►

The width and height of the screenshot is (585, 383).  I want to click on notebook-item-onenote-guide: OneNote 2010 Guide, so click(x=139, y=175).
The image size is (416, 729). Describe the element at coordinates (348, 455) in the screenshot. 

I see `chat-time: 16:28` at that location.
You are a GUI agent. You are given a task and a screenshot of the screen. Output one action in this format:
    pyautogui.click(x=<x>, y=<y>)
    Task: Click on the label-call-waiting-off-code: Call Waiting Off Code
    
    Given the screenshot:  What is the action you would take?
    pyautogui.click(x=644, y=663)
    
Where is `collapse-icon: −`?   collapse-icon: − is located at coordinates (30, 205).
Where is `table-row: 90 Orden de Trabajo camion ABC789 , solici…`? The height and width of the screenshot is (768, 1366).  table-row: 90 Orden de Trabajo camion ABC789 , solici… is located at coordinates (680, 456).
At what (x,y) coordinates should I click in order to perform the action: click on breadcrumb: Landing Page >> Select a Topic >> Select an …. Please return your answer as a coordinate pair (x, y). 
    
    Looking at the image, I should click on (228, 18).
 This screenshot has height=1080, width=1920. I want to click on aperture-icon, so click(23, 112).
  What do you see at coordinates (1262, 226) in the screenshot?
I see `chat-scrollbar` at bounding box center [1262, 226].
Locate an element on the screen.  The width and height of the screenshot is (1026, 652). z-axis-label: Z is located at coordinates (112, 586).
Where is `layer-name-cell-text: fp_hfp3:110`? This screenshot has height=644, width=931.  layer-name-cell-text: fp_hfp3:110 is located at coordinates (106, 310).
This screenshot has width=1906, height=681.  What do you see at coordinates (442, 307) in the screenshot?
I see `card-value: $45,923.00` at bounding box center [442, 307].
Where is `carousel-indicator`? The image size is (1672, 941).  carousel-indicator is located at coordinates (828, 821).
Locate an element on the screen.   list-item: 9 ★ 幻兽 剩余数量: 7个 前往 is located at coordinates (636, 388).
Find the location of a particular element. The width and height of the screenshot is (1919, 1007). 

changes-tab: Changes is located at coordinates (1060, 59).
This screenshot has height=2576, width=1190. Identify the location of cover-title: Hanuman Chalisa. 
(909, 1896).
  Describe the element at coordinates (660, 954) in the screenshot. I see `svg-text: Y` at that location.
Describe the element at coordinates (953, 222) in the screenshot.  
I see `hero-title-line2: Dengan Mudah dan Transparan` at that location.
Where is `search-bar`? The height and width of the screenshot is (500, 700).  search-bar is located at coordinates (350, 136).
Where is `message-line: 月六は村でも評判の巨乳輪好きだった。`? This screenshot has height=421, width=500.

◄

• [Work instruction]:
Please rewrite all the rows above, changing "Locate an element on the screen" to "Find an element on the screen" and leaving everything else as it is.

• [Solved problem]:
The width and height of the screenshot is (585, 383).  I want to click on notebook-item-onenote-guide: OneNote 2010 Guide, so click(x=139, y=175).
The image size is (416, 729). Describe the element at coordinates (348, 455) in the screenshot. 

I see `chat-time: 16:28` at that location.
You are a GUI agent. You are given a task and a screenshot of the screen. Output one action in this format:
    pyautogui.click(x=<x>, y=<y>)
    Task: Click on the label-call-waiting-off-code: Call Waiting Off Code
    
    Given the screenshot:  What is the action you would take?
    pyautogui.click(x=644, y=663)
    
Where is `collapse-icon: −`?   collapse-icon: − is located at coordinates (30, 205).
Where is `table-row: 90 Orden de Trabajo camion ABC789 , solici…`? The height and width of the screenshot is (768, 1366).  table-row: 90 Orden de Trabajo camion ABC789 , solici… is located at coordinates (680, 456).
At what (x,y) coordinates should I click in order to perform the action: click on breadcrumb: Landing Page >> Select a Topic >> Select an …. Please return your answer as a coordinate pair (x, y). 
    
    Looking at the image, I should click on (228, 18).
 This screenshot has height=1080, width=1920. I want to click on aperture-icon, so click(23, 112).
  What do you see at coordinates (1262, 226) in the screenshot?
I see `chat-scrollbar` at bounding box center [1262, 226].
Find an element on the screen.  The width and height of the screenshot is (1026, 652). z-axis-label: Z is located at coordinates (112, 586).
Where is `layer-name-cell-text: fp_hfp3:110`? This screenshot has height=644, width=931.  layer-name-cell-text: fp_hfp3:110 is located at coordinates (106, 310).
This screenshot has width=1906, height=681.  What do you see at coordinates (442, 307) in the screenshot?
I see `card-value: $45,923.00` at bounding box center [442, 307].
Where is `carousel-indicator`? The image size is (1672, 941).  carousel-indicator is located at coordinates (828, 821).
Find an element on the screen.   list-item: 9 ★ 幻兽 剩余数量: 7个 前往 is located at coordinates (636, 388).
Find the location of a particular element. The width and height of the screenshot is (1919, 1007). 

changes-tab: Changes is located at coordinates (1060, 59).
This screenshot has height=2576, width=1190. Identify the location of cover-title: Hanuman Chalisa. 
(909, 1896).
  Describe the element at coordinates (660, 954) in the screenshot. I see `svg-text: Y` at that location.
Describe the element at coordinates (953, 222) in the screenshot.  
I see `hero-title-line2: Dengan Mudah dan Transparan` at that location.
Where is `search-bar`? The height and width of the screenshot is (500, 700).  search-bar is located at coordinates (350, 136).
Where is `message-line: 月六は村でも評判の巨乳輪好きだった。`? This screenshot has height=421, width=500.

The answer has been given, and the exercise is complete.